#### Excerpted text

We may earn a commission when you buy through links in our articles. Learn more.

NVIDIA are rolling out game-ready drivers for Black Ops III, Fallout 4, all the winter’s big hitters

Black Ops 3

NVIDIA’s game-ready driver for Call Of Duty: Black Ops III marks the beginning of a winter-long campaign to roll out optimised drivers for the quarter’s biggest triple-A releases. That means, in theory at least, the smoothest possible FPS performance for NVIDIA card owners from day one of each game’s release.

Want to find out whether third-party NVIDIA cards perform differently? Head over to ourGeForce GTX 970 group test.

########
#### Supplied information

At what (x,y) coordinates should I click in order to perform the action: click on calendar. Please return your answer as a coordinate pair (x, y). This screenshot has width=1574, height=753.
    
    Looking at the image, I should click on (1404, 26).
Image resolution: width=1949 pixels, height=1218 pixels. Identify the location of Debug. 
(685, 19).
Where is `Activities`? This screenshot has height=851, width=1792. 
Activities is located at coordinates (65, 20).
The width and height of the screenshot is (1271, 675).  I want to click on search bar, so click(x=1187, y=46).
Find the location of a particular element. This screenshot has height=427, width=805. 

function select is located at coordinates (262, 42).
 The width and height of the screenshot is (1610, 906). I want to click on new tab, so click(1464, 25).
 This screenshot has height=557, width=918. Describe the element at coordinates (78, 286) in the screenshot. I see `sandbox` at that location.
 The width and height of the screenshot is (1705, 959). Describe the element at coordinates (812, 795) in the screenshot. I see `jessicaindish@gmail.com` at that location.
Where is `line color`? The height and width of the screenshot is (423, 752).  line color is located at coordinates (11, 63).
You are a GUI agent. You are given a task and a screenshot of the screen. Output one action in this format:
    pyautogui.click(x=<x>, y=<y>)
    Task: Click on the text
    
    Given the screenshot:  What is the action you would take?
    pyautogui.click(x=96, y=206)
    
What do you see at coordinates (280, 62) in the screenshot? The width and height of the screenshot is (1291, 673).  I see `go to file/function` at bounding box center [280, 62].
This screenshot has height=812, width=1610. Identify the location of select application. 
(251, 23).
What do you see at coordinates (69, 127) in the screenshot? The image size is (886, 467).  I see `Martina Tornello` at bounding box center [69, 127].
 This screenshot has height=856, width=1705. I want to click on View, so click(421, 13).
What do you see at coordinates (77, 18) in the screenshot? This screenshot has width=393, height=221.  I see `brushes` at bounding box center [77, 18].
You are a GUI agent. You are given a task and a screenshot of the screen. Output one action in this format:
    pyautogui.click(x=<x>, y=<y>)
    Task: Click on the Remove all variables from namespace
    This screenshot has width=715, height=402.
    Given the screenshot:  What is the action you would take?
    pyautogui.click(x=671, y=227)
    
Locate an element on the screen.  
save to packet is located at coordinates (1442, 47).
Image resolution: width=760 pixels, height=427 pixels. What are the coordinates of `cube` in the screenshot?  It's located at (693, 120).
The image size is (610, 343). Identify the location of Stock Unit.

########

Work to complete —
1. Retype the stretch of the NVIDIA driver article from "NVIDIA’s game-ready driver" through "each game’s release.".
2. Name each game and graphics card model mentioned in the NVIDIA driver article, listing each product only once.
3. Write what comes next in the NVIDIA driver article, picking up after its last sentence.
The items have nothing to do with the NVIDIA driver article.

Task responses —
1.
NVIDIA’s game-ready driver for Call Of Duty: Black Ops III marks the beginning of a winter-long campaign to roll out optimised drivers for the quarter’s biggest triple-A releases. That means, in theory at least, the smoothest possible FPS performance for NVIDIA card owners from day one of each game’s release.

2.
Call Of Duty: Black Ops III
Fallout 4
GeForce GTX 970

3.
The Black Ops III driver is available to download now ahead of tomorrow’s release, and it’s the first of a string of releases to coincide with big games landing. Here’s the full list of games getting their very own driver on release day:

· Call of Duty Black Ops III

· Fallout 4

· Civilization Online

· Star Wars Battle Front

· StarCraft II: Legacy of the Void

· Assassin’s Creed Syndicate

· Just Cause 3

· Rainbow Six Siege

· Fable Legend Open beta

· Monster Hunter Online

· RollerCoaster Tycoon World

NVIDIA have been at this game-ready driver thing for two years now, the idea being you get a new bespoke driver for big releases to ensure minimal stressheadaches due to FPS dips, crashes, stutters, and other very minor problems that keep us all up at night because PC gaming.

You’ll need to register with GeForce Experience to get all these updates on the day of release though. Otherwise, you’re waiting for the quarterly driver updates.

“Getting Game Ready requires careful coordination with developers and precise planning of internal resources,” say NVIDIA over at their official site.

“When a game ‘goes gold,’ we ratchet up our work. Our driver team looks for every performance tweak and bug fix and works until the 11th hour to get them into our Game Ready driver. Then we double check our work by getting each Game Ready driver WHQL certification from Microsoft.” Sounds like a right hassle. Glad I’m not heading up the game-ready driver division at NVIDIA.